He saw that everything went very well since Sandu entered the workshop. The skins were kept in the pits just long enough for the hair to come off easily and not burn in the lime; the solution was boiled enough, not too hot and not too strong; the poles were in their places; the stretching-pegs were in a neat pile, and the workshop was cleaner than it had ever been before.
And Master Dinu knew the value of a good workman in a place where there were many workers, and where work was plentiful.
“There is only one thing he lacks,” he said to himself, “he would be a man in a thousand, but he is too diffident.”
But, even in spite of his diffidence, he thought so highly of him that had he asked for four florins a week he would gladly have given it sooner than let him go away.

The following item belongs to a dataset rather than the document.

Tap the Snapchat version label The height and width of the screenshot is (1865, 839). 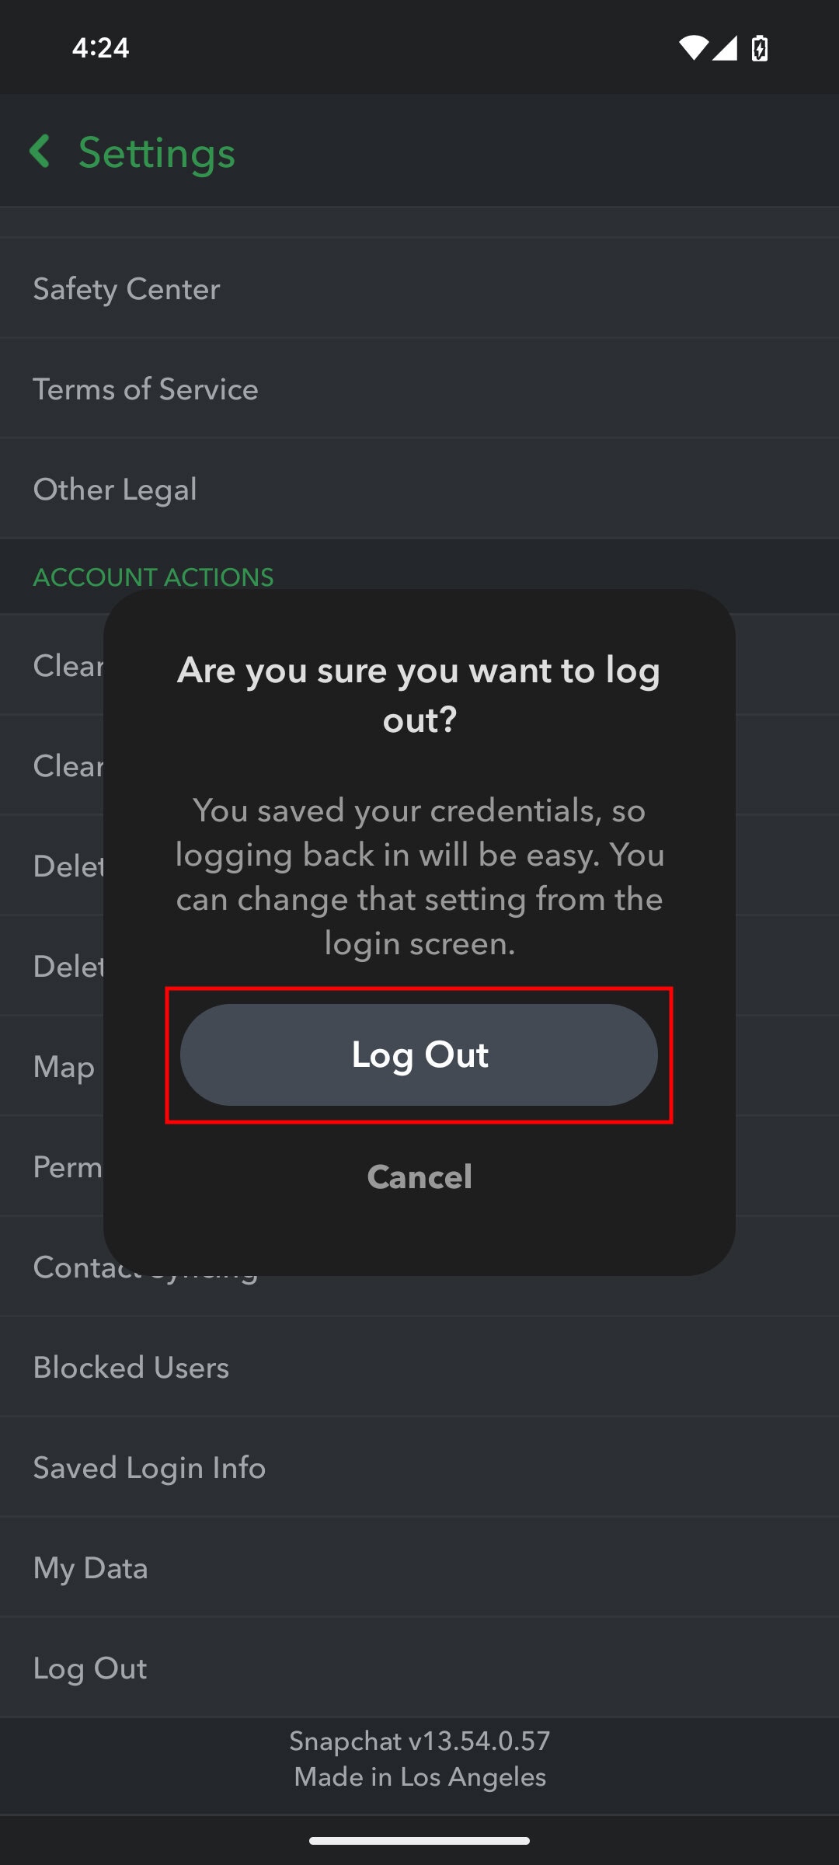[x=420, y=1741]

So he said to himself, but Sandu did not dream of asking for much more than he had. All his life he had worked for the same wage.

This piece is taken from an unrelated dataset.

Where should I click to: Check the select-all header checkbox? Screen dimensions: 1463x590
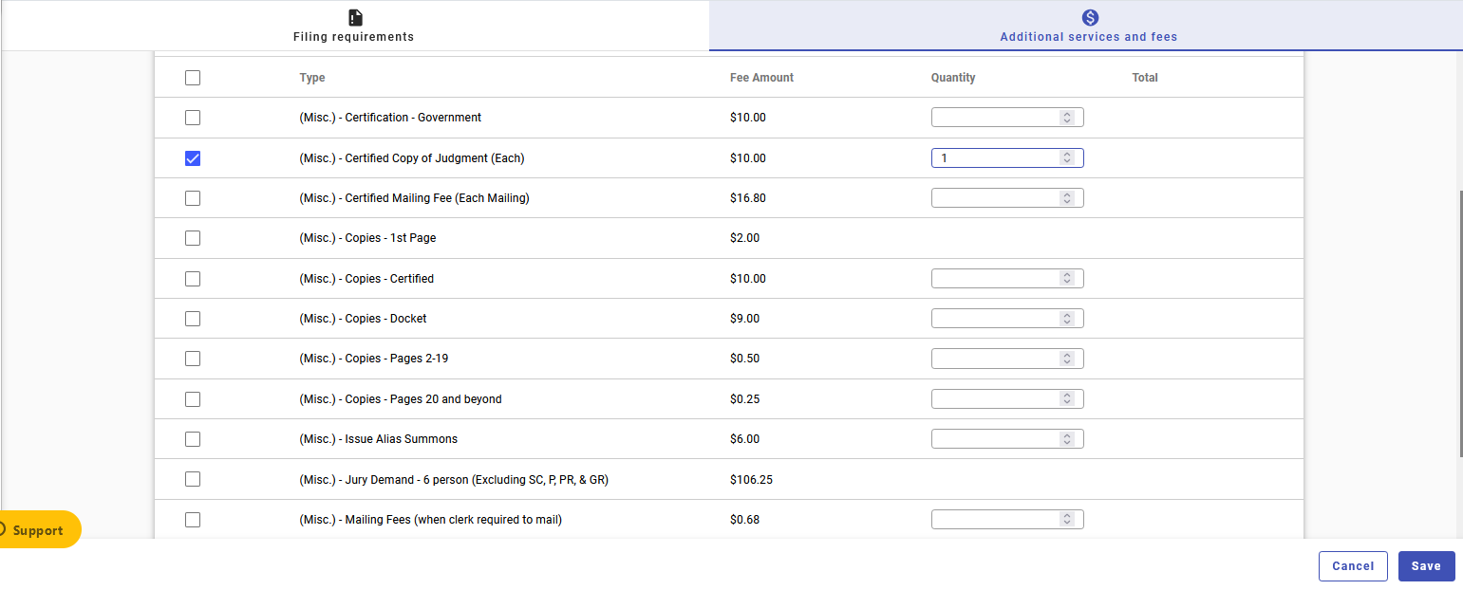193,78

It is true that had he done as the others did, and drawn out money every Sunday, he might, perhaps, have felt it was hard to see Master Dinu paying out a great deal more to the others than to him, but he did not ask for his money. On one occasion only did he draw two florins from his pay, and that was because, on a certain Tuesday, his mother had sent greetings to him and had asked him if possible to send her a little help.
Sandu ran off at once to the market-place to find Master Dinu to ask for all the money he was entitled to for his work, that he might send it to his mother. Master Dinu, not knowing what he wanted it for, nor how much he needed, asked whether two florins would be enough.
“Yes,” he said, and with the coins in his hand he went to the man from his village. He wrapped up the money and begged him to lose no time in giving it to his mother and in telling her how much he longed for her, and that, perhaps, she might come to him, for he was working for a good master, and up to now he had not been idle for a single day.
A fortnight passed and he received no tidings of his mother. But on Tuesday, the day of the weekly fair, while he was spreading out the skins, the man came to tell him he had given the money and had brought a letter written by “Peter the Chinaman.”
Sandu took the letter and would have liked to open it, but he caught the mistress’s eye and involuntarily thrust it into his breast.